→ Lavoro richiesto:
1. Rispondi a queste domande sul brano sulla visione:
(a) Dove guarda sempre il camminatore sul filo?
(b) Che cosa fornisce la visione, secondo il brano?
(c) Entro quanti giorni i fratelli Filippi chiedono di lasciare libero il loro prato?
2. Traduci in inglese la seguente frase del brano sulla visione: «Il camminatore sul filo guarda sempre avanti.»
3. Prosegui il brano sulla visione dopo la sua ultima frase.

→ Estratto della pagina:
══════
4. GUARDA OLTRE L’ORIZZONTE
Il camminatore sul filo guarda sempre avanti.
Guardate oltre l’orizzonte. Aveva una capacità di visione quasi spaventosa.
Quando si crede in qualcosa la forza di questa visione può letteralmente
spazzar via qualsiasi obiezione o problema, che molto semplicemente cessano di
esistere. Se la passione è il carburante che garantisce agli innovatori
l’energia per inseguire i loro sogni, la visione fornisce la direzione che
ispira gli evangelisti a unirsi a loro nel corso del viaggio. «Celando tuttavia
le mie pene, mi mostrava con tutti di buon umore e tutti li rallegrava
raccontando mille maraviglie intorno al futuro Oratorio, che per allora
esisteva soltanto nella mente mia e nei decreti del Signore». (MO, 150). I
fratelli Filippi mi licenziavano dal locale a me pigionato. «I suoi ragazzi, mi
dicevano, calpestando ripetutamente il nostro prato faranno perdere fino la
radice dell'erba. Noi siamo contenti di condonarle la pigione scaduta purché
entro a quindici giorni ci dia libero il nostro prato. Maggior dilazione non le
possiamo concedere».
══════
→ Righe dei dati:
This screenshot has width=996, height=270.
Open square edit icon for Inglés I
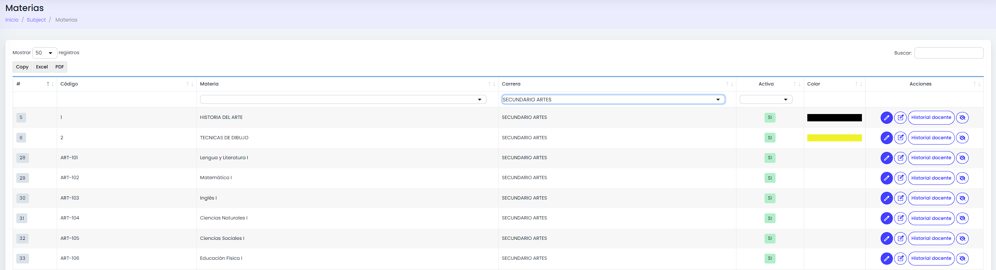pyautogui.click(x=900, y=198)

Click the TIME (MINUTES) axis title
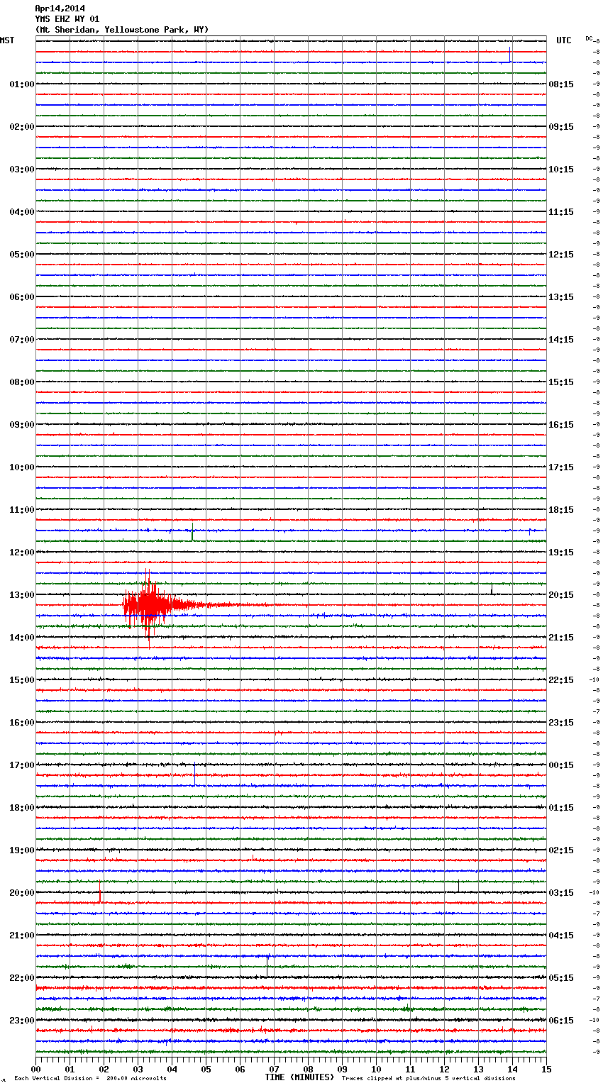(299, 1077)
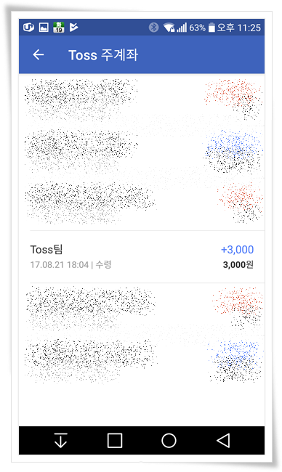Image resolution: width=282 pixels, height=472 pixels.
Task: Tap the checkmark notification icon
Action: (x=73, y=28)
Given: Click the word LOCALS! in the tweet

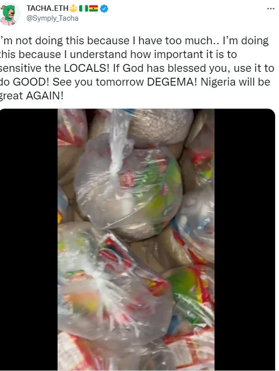Looking at the screenshot, I should (x=87, y=68).
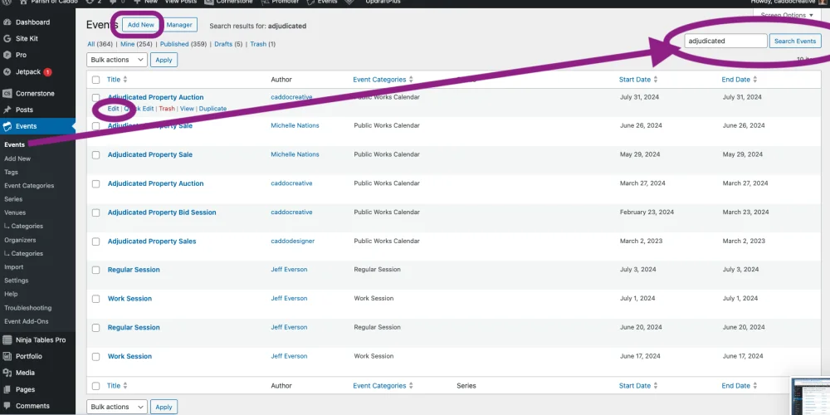Open the Media library icon
The image size is (830, 415).
[7, 373]
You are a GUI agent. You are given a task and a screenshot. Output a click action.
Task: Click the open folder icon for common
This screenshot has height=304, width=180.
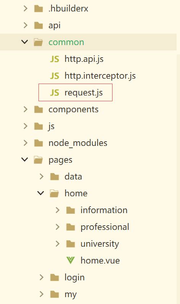[38, 42]
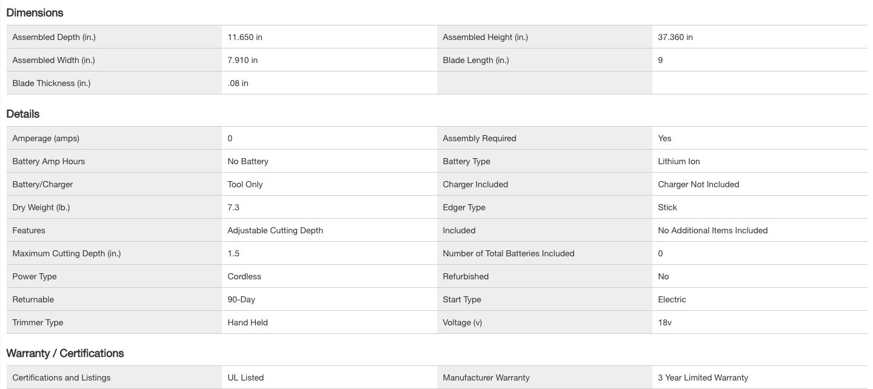Image resolution: width=873 pixels, height=389 pixels.
Task: Click the Dry Weight value 7.3
Action: 233,207
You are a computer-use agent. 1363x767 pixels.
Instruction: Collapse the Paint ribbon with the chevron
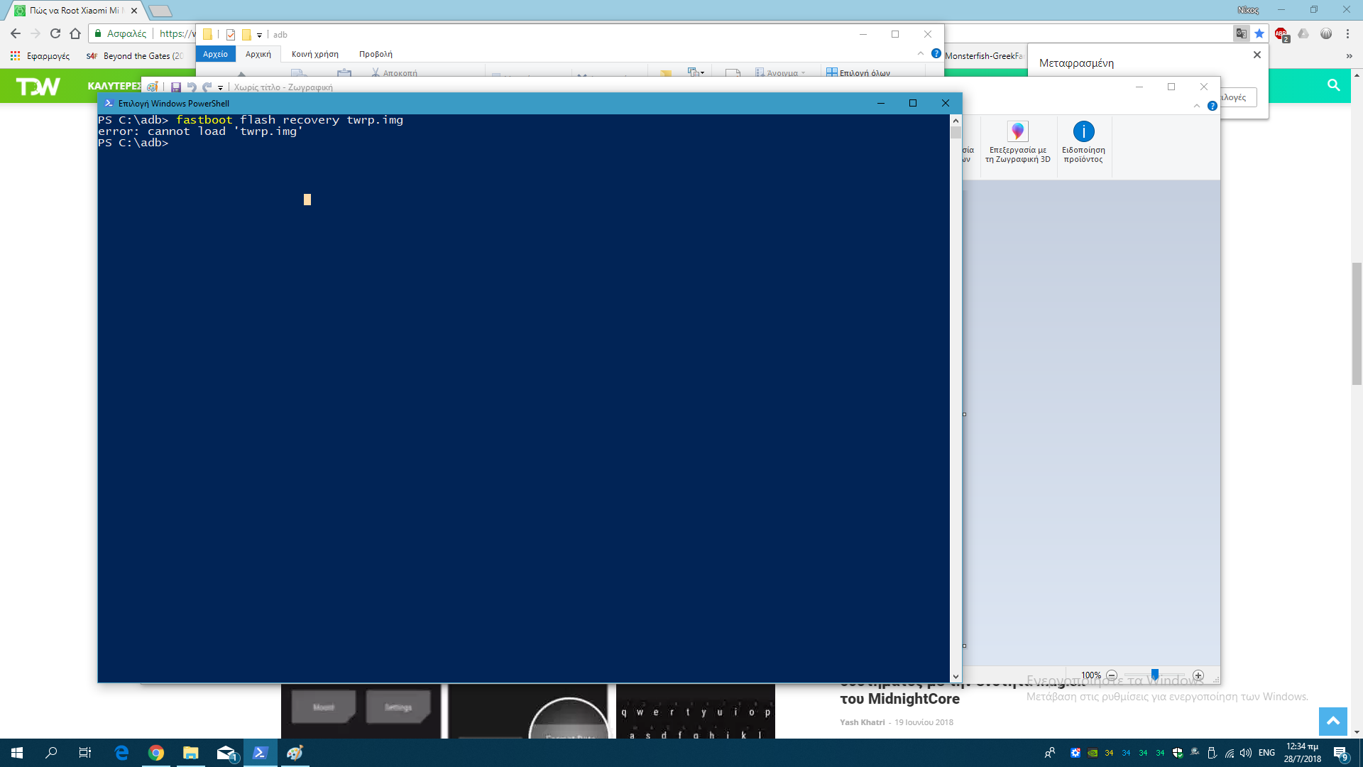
══════
→ Risposte in ordine:
1.
(a) Sempre avanti.
(b) La direzione che ispira gli evangelisti a unirsi agli innovatori nel corso del viaggio.
(c) Entro quindici giorni.

2. The tightrope walker always looks ahead.

3.
Sparsa la voce di tante difficoltà parecchi amici mi
andavano dicendo di abbandonare l'inutile impresa, così detta da loro. Altri
poi vedendomi sopra pensiero e sempre circondato da ragazzi cominciavano a dire
che io era venuto pazzo.
Un giorno il Teologo Borrelli in presenza del sacerdote Pacchiotti Sebastiano e di altri prese a dirmi così: «Per non esporci a perdere
tutto è meglio salvare qualche cosa. Lasciamo in libertà tutti gli attuali
giovanetti, riteniamone soltanto una ventina dei più piccoli. Mentre
continueremo ad istruire costoro nel Catechismo, Dio ci aprirà la via e
l'opportunità di fare di più».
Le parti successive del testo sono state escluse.